Gießübel is a village in the municipality of Schleusegrund, in the district of Hildburghausen, Thuringia, and is a state-recognized health resort).

==History==
Gießübel was first mentioned in a document around 1317 and probably dates back to an early iron foundry. The village belonged to the Eisfeld district and was historically characterised by forestry and timber processing. Sulphur gravel was also mined in the 17th century. Other economic activities included linen weaving, yeast trading and two grinding mills. In 1666 there were 175 inhabitants, by 1852 there were already 787. Industrialisation had a particular impact on the local wood processing industry, with the mills becoming sawmills with associated timber production. In 1636, Gießübel established its own school, which paved the way for eight other schools in the area.

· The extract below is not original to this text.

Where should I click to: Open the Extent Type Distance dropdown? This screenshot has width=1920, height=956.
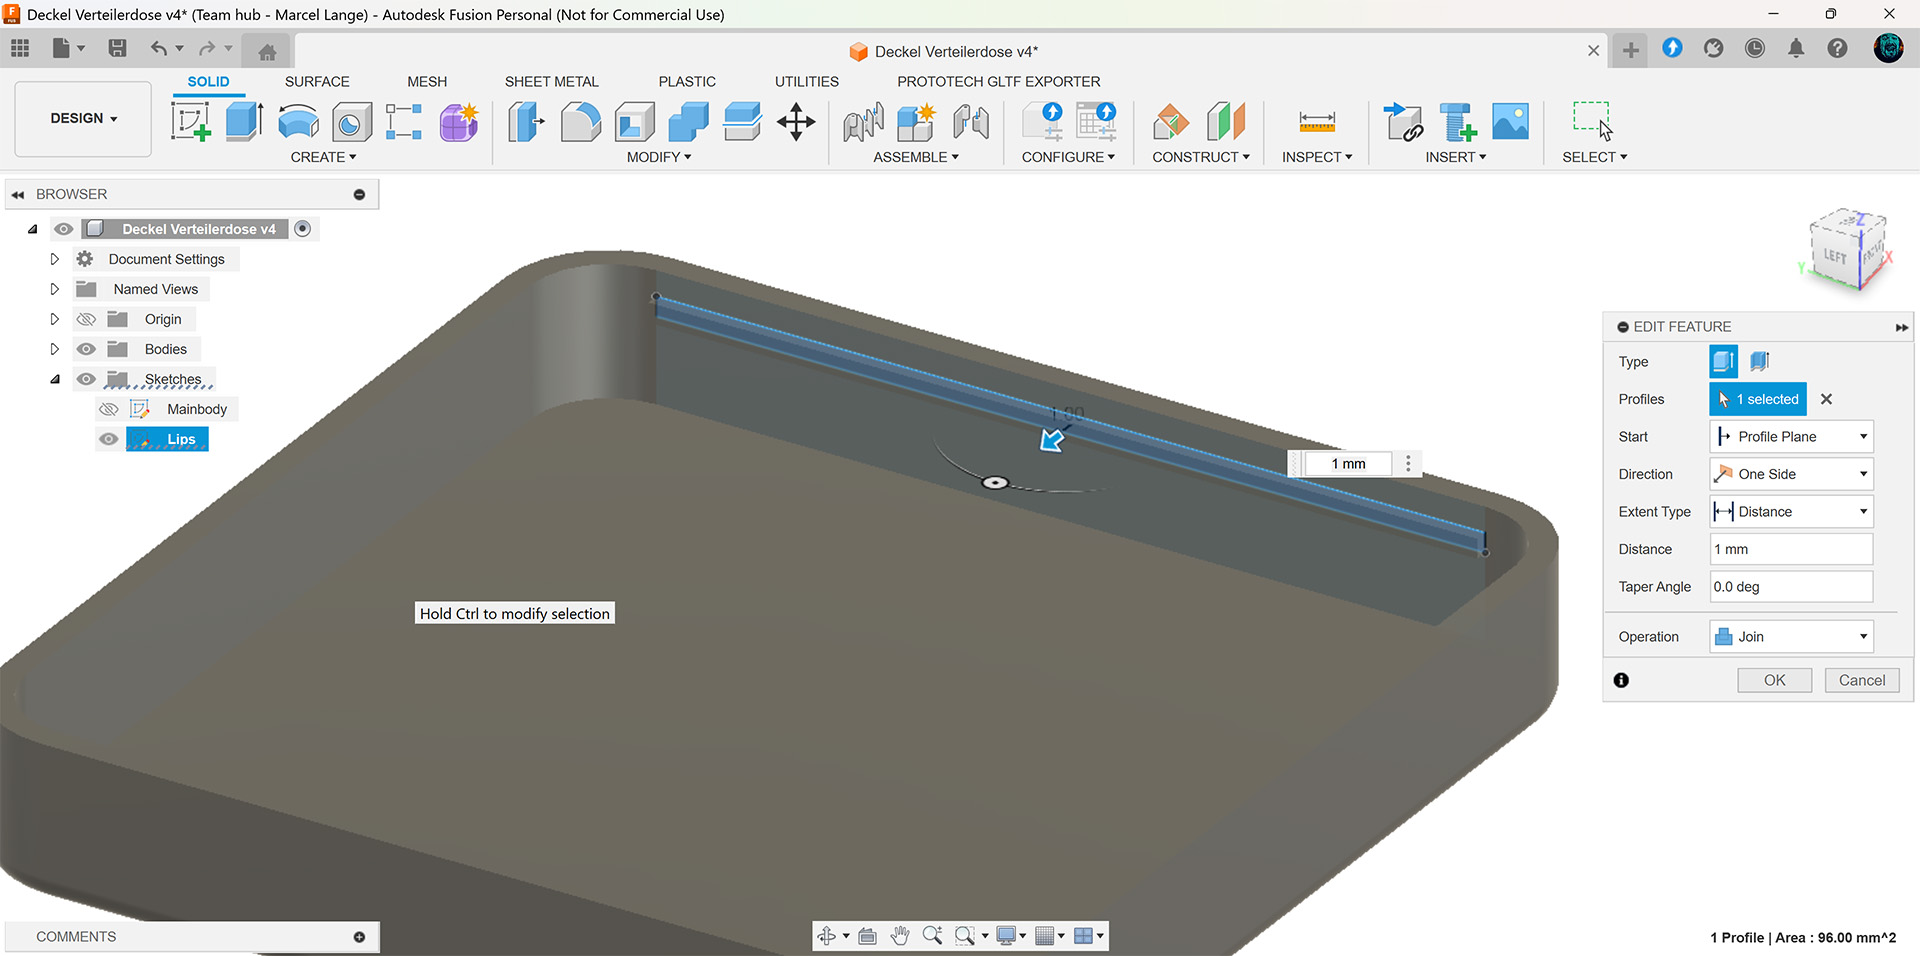(1790, 512)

The new school was built and completed in 1900. A glassworks was also operated after 1918.

There was little tourism before the Second World War, but this began to expand during the communist era. The local cultural centre (opened in 1956) was the first cultural centre in the Upper Forest region. There were also smiths, wainwrights, turners, wheelwrights, charcoal burners, blacksmiths, locksmiths, nail smiths, carpenters, joiners and miners. Woodworking and glass production continued and an electrical company was opened.

On 25 March 1994, Gießübel merged with three surrounding communities to form the new municipality of Schleusegrund.